Seriously, why does EVERYONE IN THE WORLD have a boyfriend.
It's OK. I mean, really, it's OK. I am totally OK with it. Look how weird OK looks in correct AP style ... hm. But seriously. When I sit down and think about it, I mean actually think about it, I'm glad I don't have one. In my current state of being, I can only imagine it would be stressful and hard and just another way to bring out my secretly-crippling insecurities and lack of self-worth. And think of how much time I wouldn't get to spend just lounging in my apartment, by myself, reading or watching Buffy. That time is gold, my friend, and living by myself has taught me to cherish the solitude.

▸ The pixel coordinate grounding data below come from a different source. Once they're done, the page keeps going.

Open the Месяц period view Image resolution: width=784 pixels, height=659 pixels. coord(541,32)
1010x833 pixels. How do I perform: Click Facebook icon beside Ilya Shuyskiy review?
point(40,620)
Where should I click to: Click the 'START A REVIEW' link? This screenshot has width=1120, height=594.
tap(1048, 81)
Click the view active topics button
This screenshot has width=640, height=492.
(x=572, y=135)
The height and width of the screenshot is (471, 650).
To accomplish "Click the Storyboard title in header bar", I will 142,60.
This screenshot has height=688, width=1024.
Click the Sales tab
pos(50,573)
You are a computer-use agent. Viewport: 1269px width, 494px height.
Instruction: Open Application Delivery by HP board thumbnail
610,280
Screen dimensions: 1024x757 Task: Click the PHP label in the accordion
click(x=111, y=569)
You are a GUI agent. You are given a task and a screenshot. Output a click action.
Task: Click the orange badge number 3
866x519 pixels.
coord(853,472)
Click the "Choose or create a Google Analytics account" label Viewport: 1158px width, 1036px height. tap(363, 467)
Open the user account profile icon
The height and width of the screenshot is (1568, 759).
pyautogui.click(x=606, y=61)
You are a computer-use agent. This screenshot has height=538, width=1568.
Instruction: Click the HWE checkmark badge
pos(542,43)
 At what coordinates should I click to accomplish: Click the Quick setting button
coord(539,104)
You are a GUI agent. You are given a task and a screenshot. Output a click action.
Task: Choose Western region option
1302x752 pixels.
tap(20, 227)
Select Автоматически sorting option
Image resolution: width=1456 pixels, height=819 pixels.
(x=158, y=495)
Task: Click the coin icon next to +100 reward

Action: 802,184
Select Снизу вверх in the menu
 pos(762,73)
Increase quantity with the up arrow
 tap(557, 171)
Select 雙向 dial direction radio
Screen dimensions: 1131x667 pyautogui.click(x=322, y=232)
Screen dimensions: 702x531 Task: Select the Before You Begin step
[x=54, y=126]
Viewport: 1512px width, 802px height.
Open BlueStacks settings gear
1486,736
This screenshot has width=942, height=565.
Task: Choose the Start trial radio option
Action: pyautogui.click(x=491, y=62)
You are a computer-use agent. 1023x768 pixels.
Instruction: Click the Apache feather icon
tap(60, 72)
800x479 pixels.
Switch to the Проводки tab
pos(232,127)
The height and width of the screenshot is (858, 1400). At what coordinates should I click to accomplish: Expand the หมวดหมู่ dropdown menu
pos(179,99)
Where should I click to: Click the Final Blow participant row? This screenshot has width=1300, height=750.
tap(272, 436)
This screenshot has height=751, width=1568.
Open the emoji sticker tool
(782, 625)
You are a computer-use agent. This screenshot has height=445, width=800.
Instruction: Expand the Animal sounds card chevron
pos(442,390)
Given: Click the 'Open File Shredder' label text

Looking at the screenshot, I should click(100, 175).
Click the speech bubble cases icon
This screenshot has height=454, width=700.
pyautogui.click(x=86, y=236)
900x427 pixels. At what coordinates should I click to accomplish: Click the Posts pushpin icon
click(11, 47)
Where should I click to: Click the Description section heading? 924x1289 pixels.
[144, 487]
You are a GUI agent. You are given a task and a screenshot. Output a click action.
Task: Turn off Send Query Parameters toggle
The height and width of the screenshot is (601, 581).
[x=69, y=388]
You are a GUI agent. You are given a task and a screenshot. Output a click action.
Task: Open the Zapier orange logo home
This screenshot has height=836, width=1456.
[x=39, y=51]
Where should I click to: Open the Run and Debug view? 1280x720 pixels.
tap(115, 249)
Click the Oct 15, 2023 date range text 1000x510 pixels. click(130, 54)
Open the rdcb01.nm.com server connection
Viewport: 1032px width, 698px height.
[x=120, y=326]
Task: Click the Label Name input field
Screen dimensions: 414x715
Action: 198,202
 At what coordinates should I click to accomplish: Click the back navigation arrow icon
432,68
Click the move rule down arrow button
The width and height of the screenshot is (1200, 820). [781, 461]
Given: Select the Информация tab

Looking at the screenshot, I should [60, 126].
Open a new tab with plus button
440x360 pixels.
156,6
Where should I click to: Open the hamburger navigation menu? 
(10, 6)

But still. SERIOUSLY. Some days, you know, it just feels like everyone is a couple. And they're bent on making sure you know it. Oh, sitting next to each other at dinner? Of course, we HAVE to clasp each other's hands, and share a cute little smooch every now and then, and put a hand on the other's knee, and laugh with that starry-eyed look that means we're just *sooo* in love. Aw.
And I mean, I know. I know that during the exceedingly rare moments in my life (11 pitiful months of my 23 years, to be exact) that I have had a boyfriend myself, I fell into all the same pitfalls. PDA, oh goodness yes. I'm sure many people were made to feel pukey by my very existence.
But sometimes when you're single, it just feels like the world is out to shove it in your face. Then rub it around a little, like cake; maybe smear it in your hair, pat you on the cheek with the frosting in a totally condescending way ... yeah. My singleness is the birthday cake that life has shoved in my face. That's how I feel.
And I don't take this as a serious negative often ... I have great friends, and a great life, and I love where I am right now. But when I have to be around really cutesy couples for extended periods of time, it just starts to wear on me. And then I wonder what exactly it is about my personality that has ensured that I will be FOREVER ALONE.
Perhaps the fact that I blog about my belief that I will be FOREVER ALONE. Yeah, that might be a turn-off.
It's hard, though, in the face of such glaring singleness, to not immediately look inward and wonder, What is wrong with me? Why do all these really gross people have boyfriends — why does the stupid stripper whore that bewitched my brother have a boyfriend — when I don't? What trait of mine makes me somehow less dateable than these aforementioned gross skanky people?? And how do I fix it or hide it or change it so that I become slightly more dateable?
Wrong attitude, I know. "Only God can truly fulfill you!" I know. Giant pity party. Whitegirlproblems. I know.
But still. Some days, I feel chronically unwanted. And it's just not a happy feeling.